You grew up in it and didn’t notice.
But after the bans the first thing that stood out is you don’t need to bleach every piece of fabric you took outside every day. The first time I went out, woke up the next day and my clothes didn’t smell… you know, smoky I was very confused. Up until that point I assumed that was just what happened to dirty clothes, I didn’t realize it was all the cigarettes.
My wife tells me that when she used to go clubbing she would come home with burn marks/holes in her dresses all the time.
Got one on my brand new t-shirt I had bought with my student loan money… That was fucking annoying.
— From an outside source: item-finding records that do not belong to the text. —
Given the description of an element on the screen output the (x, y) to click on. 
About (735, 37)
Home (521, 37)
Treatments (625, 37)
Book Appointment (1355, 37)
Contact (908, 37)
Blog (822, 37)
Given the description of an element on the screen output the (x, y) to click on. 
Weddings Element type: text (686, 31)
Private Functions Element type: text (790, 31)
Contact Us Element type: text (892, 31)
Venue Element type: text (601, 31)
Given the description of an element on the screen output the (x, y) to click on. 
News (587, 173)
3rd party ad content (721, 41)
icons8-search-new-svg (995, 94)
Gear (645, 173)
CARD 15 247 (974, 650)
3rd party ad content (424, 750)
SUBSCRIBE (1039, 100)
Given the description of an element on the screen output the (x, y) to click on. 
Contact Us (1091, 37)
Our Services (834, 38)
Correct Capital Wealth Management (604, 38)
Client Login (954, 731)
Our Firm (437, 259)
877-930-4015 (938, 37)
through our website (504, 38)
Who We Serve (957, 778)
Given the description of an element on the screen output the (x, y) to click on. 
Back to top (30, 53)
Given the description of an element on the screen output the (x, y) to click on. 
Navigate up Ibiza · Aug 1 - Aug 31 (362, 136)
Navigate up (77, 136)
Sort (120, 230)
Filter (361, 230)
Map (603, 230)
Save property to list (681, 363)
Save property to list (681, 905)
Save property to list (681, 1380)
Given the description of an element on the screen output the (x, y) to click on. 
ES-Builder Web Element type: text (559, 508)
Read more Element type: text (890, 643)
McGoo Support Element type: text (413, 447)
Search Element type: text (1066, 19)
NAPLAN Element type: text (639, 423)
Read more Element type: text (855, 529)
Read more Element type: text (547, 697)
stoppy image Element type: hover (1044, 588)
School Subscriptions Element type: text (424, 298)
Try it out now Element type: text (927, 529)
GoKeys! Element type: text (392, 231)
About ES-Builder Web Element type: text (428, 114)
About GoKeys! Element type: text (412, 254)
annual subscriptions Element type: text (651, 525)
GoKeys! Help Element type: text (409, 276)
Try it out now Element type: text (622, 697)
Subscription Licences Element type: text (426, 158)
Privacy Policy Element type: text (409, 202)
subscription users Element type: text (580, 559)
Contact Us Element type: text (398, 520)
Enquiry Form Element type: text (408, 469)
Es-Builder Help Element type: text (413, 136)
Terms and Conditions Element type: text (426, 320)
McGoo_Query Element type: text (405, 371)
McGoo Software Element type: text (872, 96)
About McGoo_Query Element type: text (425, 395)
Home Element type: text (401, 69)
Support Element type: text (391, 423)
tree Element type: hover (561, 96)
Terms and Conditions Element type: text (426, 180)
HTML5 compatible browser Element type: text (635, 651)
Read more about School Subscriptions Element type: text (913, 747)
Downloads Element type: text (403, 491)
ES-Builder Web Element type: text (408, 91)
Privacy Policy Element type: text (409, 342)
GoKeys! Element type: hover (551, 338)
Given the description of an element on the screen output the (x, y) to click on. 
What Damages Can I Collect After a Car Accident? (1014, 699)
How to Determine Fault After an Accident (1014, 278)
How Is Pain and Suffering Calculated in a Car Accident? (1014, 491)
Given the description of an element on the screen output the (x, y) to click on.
one of the first times I noticed was when it was banned on flights
There’s a local bowling alley I went to as a kid. I didn’t go back until 2-3 years after the indoor cigarette ban. Once I went in I immediately said “Something’s different…”
Then someone said there’s no more smoke, that was my Aha! moment.
You didn’t. As a child you got sick a lot with respiratory illnesses and ear infections, and you went to school reeking of cigs. But you didn’t realize it because you were surrounded by it. The quality of what you ate was often not as good either, because your parents couldn’t taste their food. And we’re probably still dealing with the long term health effects without knowing it.
It’s also fun whe you have to scrape the nicotine stains off the windows and scrub the walls when you finally sell your parents home.
I was so thankful my grandparents’ house was sold to be torn down and rebuilt. There was zero chance that the house with windows NEVER open for 50+ years could have been cleaned or deoderized.
The epigenetic effects of this sort of damage take a couple generations to clear up. Gen alpha is probably the first one to widely grow up without these being a problem.